Start of DOCUMENT EXTRACT
# Soundstream davinci cooked



## 6.7powerstroke (Jan 13, 2016)

I have had a Davinci amp sitting on a shelf in my basement since about 2000. I traded some other soundstream stuff for it, and had plans to put it in my boat. Never had time to put it all together. Two days ago, I brought it upstairs and disassembled it. ( I figured there would be something wrong with it,thats just how my luck goes) Anyway, in three different areas on the main circuit board, there are three or four burned resistors in each area. I am wondering if someone sells the circuit board, so I dont have to use this as a boat anchor. Thanks in advance for any help.


----------



## glockcoma (Dec 22, 2015)

Any pics? Are you handy with a soldering iron?
Depending on surrounding damage it might not be that hard of a repair.


----------



## 6.7powerstroke (Jan 13, 2016)

I will try to get pics of the damage on here soon. My soldering attempts have looked like Michael J Fox on redbull gave it a go. I dont want to make a bad thing worse. I can solder wires together, but when it comes to components this close together, I will leave it up to the pros. Besides, how do I know if there are any components that physically look ok, but are junk on the inside?


----------



## Victor_inox (Apr 27, 2012)

pictures of churred components will help.


----------



## 6.7powerstroke (Jan 13, 2016)

Having trouble getting pictures together of the fried parts inside my davinci. Ive been busy, and trying to get my wife to use her smartphone to take the pictures and load them on here has been unsuccessful. Does anyone know where I could find a circuit diagram for this amp, so I can figure out the correct type of parts that I need? Thanks in advance.


----------



## 6.7powerstroke (Jan 13, 2016)

Hopefully these ****ty pictures will show the barbecue.


----------



## KSakai (Jul 31, 2015)

that's pretty horrible. i can say the final transistors were busted. it should be TIP102/TIP107 darlington transistors. could you tell me the exact series? i'll try to find the schematics


----------
End of DOCUMENT EXTRACT
Start of RECORDED DATA
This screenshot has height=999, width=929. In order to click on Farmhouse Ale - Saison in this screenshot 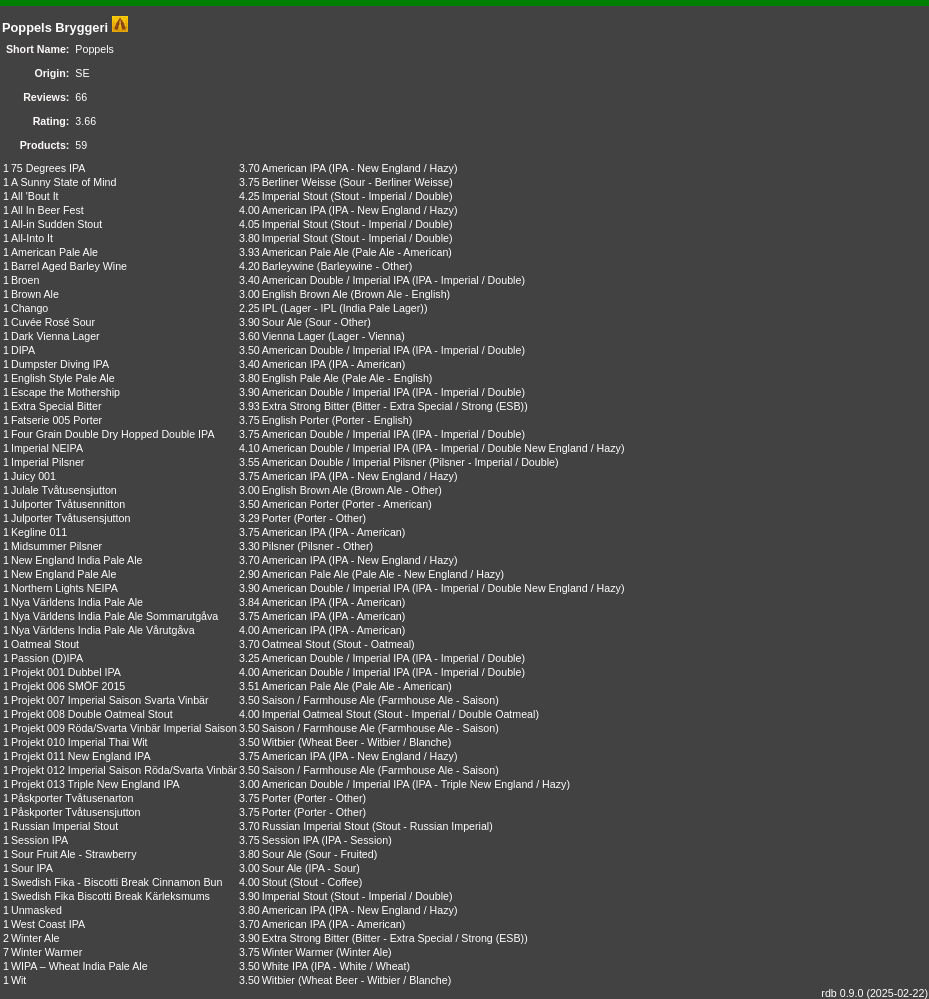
End of RECORDED DATA
* **STATED EXERCISE**
Please reproduce the entire forum thread about the burned Soundstream Davinci amp, word for word.

* **RESULT OF THE TASK**
# Soundstream davinci cooked



## 6.7powerstroke (Jan 13, 2016)

I have had a Davinci amp sitting on a shelf in my basement since about 2000. I traded some other soundstream stuff for it, and had plans to put it in my boat. Never had time to put it all together. Two days ago, I brought it upstairs and disassembled it. ( I figured there would be something wrong with it,thats just how my luck goes) Anyway, in three different areas on the main circuit board, there are three or four burned resistors in each area. I am wondering if someone sells the circuit board, so I dont have to use this as a boat anchor. Thanks in advance for any help.


----------



## glockcoma (Dec 22, 2015)

Any pics? Are you handy with a soldering iron?
Depending on surrounding damage it might not be that hard of a repair.


----------



## 6.7powerstroke (Jan 13, 2016)

I will try to get pics of the damage on here soon. My soldering attempts have looked like Michael J Fox on redbull gave it a go. I dont want to make a bad thing worse. I can solder wires together, but when it comes to components this close together, I will leave it up to the pros. Besides, how do I know if there are any components that physically look ok, but are junk on the inside?


----------



## Victor_inox (Apr 27, 2012)

pictures of churred components will help.


----------



## 6.7powerstroke (Jan 13, 2016)

Having trouble getting pictures together of the fried parts inside my davinci. Ive been busy, and trying to get my wife to use her smartphone to take the pictures and load them on here has been unsuccessful. Does anyone know where I could find a circuit diagram for this amp, so I can figure out the correct type of parts that I need? Thanks in advance.


----------



## 6.7powerstroke (Jan 13, 2016)

Hopefully these ****ty pictures will show the barbecue.


----------



## KSakai (Jul 31, 2015)

that's pretty horrible. i can say the final transistors were busted. it should be TIP102/TIP107 darlington transistors. could you tell me the exact series? i'll try to find the schematics


----------